I felt exactly the same or worse than what you describe. Couldn't imagine surviving another day, let alone weeks or months. It gets much better, much easier, don't worry. It's all far harder than anybody ever tells you in advance - it's a bit of a scam really - so don't think you're failing. It WILL take a few more weeks before anything really starts to settle down but just do what you need to to survive each day, that's really all you need to manage. Lie down on the sofa / in bed, feed your baby for 17 hours straight while snoozing or watching TV (I know the HV will tell you what I just said is tantamount to murder but that's bollocks).

If you find you're feeling emotionally worse and worse (or no better) after another week or two, speak to your GP about PND. It sounds a bit like that's where you're heading, which is very scary but very treatable. I had it bad (I was nearly sectioned under the mental health act) but after I got treatment things got much better very quickly (and so did my sleeping!).

Look after yourself. This time is absolute boot camp. It's frankly not very enjoyable no matter how much you love your baby. But it does pass, much sooner than you think, and it will all be much brighter for you.
xx

FirstTimeMa · 02/06/2013 21:33

Thanks so much again everyone for your kind messages. Things have been better over the last couple of days. We've introduced a dummy at nighttime and it's worked wonders. LO now sleeps in his Moses basket for at least a few hours each night and usually goes down again much easier after the early hours feed. I didn't really want to use a dummy but it seems.to soothe him and I'm willing to try anything! We also saw an osteopath and we're trying to put her recommendations into practise as well.

I still can't put him down in.the daytime but I've listened to.what everyone has said and I'm now spending the afternoons on the sofa feeding and being snoozed on. I've got a viewing schedule planned from 12 to 5!

Thanks again for all advice x

OP posts:
KenDoddsDadsDog · 02/06/2013 22:39

So glad that things are better! You will end up addicted to House Gift/ Dickenson's Real Deal as I did.
A dummy helped DD too and she still fed fine .
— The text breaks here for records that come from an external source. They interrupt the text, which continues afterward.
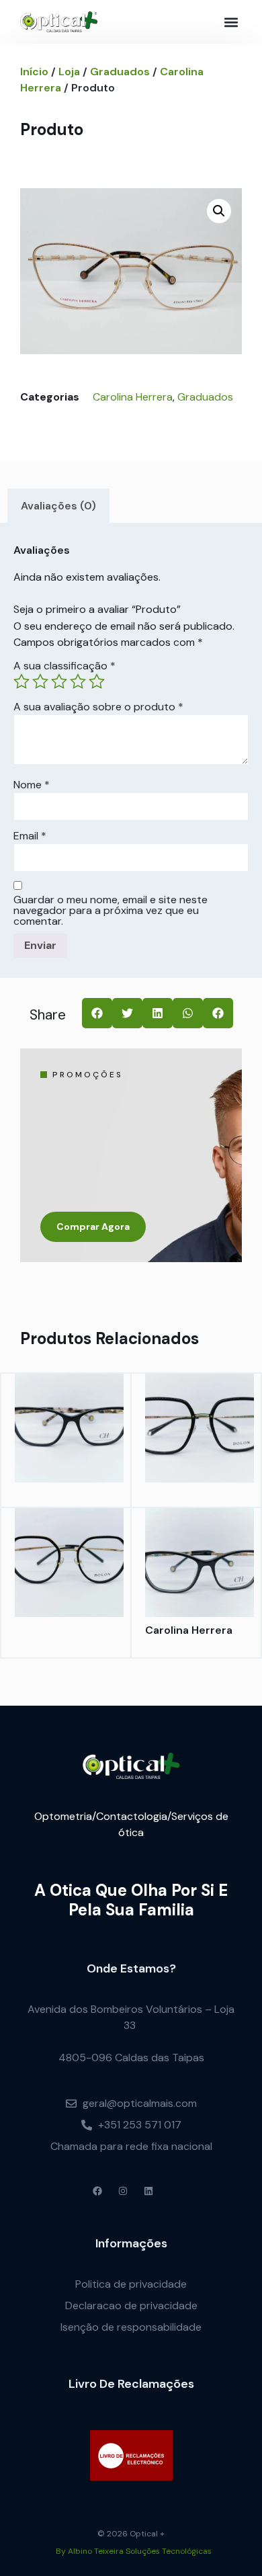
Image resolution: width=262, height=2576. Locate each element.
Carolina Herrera (133, 397)
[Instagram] (123, 2191)
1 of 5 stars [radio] (21, 681)
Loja (69, 72)
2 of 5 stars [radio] (40, 681)
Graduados (120, 72)
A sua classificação (64, 666)
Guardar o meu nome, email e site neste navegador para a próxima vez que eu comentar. (110, 911)
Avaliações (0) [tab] (58, 506)
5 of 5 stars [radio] (97, 681)
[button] (231, 22)
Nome (31, 785)
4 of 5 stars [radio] (78, 681)
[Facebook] (97, 2191)
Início (34, 72)
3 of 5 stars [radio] (59, 681)
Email (29, 836)
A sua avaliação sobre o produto (98, 707)
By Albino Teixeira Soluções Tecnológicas (134, 2551)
LowennaGirl · 04/06/2013 04:14

Our little one was 12 weeks last week and it does get easier. She has actually been a good sleeper except for after feeds she would suffer so much. We tried Infacol, Gripe Water, Infant Gaviscon but what has worked for us is Colief and using comfort formula for her formula feeds (we are mixed feeding). She also loves to be held in the tiger in the tree position and we have head of Moses basket raised 30 degrees. Even now if she's had a bad night when she is down for a nap (we have a second Moses basket downstairs I just pop her in) I lie straight down on the sofa for a nap as I just find everything so much easier if I have had plenty of sleep.

LowennaGirl · 04/06/2013 04:16

And when I say Colief worked for us I mean it changed things overnight! But Infant Gaviscon was a nightmare whereas I know it's worked for others so if it really is a windy/refluxy problem worth trying things one by one.